--- MATERIAL PROVIDED Enclosed Below ---

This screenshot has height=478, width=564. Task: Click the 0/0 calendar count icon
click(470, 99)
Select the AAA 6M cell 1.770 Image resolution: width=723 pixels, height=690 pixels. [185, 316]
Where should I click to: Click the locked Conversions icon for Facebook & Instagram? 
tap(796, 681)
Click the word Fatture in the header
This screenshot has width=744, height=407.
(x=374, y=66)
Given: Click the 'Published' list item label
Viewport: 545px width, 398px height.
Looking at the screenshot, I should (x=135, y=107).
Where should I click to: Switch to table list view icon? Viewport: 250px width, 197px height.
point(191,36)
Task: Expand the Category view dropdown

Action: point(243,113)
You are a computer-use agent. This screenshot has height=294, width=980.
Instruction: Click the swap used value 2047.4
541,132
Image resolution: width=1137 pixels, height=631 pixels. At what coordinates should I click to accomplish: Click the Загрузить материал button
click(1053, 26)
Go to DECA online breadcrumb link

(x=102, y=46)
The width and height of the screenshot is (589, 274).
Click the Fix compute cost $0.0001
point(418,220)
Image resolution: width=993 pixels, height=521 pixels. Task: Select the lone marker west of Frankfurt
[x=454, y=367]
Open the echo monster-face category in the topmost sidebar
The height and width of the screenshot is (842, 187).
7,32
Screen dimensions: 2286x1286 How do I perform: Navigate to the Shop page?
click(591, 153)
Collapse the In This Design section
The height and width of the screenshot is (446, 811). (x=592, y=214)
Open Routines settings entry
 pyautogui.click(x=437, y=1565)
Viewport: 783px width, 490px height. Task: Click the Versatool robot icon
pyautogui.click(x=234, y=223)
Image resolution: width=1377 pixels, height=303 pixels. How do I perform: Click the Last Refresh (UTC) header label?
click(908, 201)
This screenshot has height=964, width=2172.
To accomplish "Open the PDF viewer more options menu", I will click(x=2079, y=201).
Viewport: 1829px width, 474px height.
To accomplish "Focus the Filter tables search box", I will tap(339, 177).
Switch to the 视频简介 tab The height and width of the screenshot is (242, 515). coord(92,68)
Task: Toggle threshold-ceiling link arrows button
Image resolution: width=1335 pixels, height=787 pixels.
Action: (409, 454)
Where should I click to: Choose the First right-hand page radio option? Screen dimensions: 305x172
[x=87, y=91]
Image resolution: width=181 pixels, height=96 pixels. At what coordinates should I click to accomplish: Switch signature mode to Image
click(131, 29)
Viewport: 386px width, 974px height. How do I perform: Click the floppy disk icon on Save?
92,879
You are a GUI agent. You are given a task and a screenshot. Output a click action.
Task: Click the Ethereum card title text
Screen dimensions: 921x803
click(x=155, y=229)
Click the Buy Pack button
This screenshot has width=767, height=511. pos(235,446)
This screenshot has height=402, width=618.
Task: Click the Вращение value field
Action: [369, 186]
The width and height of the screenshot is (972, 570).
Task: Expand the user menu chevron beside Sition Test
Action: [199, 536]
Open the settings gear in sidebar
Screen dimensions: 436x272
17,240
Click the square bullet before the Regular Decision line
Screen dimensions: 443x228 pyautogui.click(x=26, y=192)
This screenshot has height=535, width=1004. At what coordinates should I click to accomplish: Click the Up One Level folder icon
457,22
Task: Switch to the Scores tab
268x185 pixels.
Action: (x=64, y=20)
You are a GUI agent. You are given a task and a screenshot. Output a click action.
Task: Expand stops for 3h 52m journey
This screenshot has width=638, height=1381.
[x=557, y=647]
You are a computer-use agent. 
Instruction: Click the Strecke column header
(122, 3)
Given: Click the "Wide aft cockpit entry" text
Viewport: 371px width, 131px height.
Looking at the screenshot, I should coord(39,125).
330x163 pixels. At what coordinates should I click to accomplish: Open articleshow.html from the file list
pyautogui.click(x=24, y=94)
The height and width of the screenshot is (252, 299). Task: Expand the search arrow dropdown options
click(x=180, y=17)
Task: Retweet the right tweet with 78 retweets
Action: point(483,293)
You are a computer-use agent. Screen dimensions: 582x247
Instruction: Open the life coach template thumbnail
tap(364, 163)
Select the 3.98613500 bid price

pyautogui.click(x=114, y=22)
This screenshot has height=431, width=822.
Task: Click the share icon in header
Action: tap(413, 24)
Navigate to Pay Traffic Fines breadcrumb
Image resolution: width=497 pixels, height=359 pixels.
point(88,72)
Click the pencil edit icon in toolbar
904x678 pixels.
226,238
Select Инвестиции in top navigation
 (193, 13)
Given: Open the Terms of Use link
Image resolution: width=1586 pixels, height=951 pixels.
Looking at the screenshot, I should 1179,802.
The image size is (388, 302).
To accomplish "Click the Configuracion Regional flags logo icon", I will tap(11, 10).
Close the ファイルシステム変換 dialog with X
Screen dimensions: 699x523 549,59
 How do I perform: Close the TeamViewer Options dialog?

--- End of Enclosed MATERIAL PROVIDED ---

TASK INSTRUCTIONS
A complete answer gives every line of the records holding "agent".

REPLY
You are a computer-use agent. This screenshot has height=294, width=980.
You are a GUI agent. You are given a task and a screenshot. Output a click action.
You are a GUI agent. You are given a task and a screenshot. Output a click action.
You are a computer-use agent. 
You are a computer-use agent. Screen dimensions: 582x247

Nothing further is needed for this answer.